Bengaluru: Half an hour after he reported to work, an IT employee from Bengaluru learned that he had been laid off. “This is to inform you that today is your last working day,” read the email, which he said was sent with no prior notice from his employer, the beleaguered ed-tech startup, Byju’s. It was also the day he learned that there was a union for people like him—the All India IT and ITeS Employees’ Union or AIITEU.

That was in November 2023. Since then, the Karnataka chapter of AIITEU has been helping him fight for his full and final settlement. The last 10 months have been a blur of paperwork, red tape, and hearings at the Karnataka Labour Court.
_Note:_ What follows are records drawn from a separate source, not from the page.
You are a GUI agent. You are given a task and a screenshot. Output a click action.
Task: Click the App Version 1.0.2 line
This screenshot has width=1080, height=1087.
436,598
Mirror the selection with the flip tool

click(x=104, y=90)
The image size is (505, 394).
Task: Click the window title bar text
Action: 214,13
Trade unions in the booming IT sector have been viewed as an oxymoron in the new India Story. There was an air of exceptionalism that pervaded the IT industry. It brought dizzying growth, glory, foreign exchange, and prestige.

Its global connectedness meant working across time zones with overseas clients and bosses, and impossibly ambitious deadlines. This wasn’t the old India of Inspector Raj and labour unions—the outdated rules didn’t apply to the flat, new world. So, even the idea of unions was anathema.

It was seen as an unnecessary vestige of an era that held business back. Small efforts were made in fits and starts by IT employees in the past three decades, but it never really gained ground in the larger Bengaluru narrative. But unravelling bankruptcy and massive layoffs at Byju’s have acted as the late.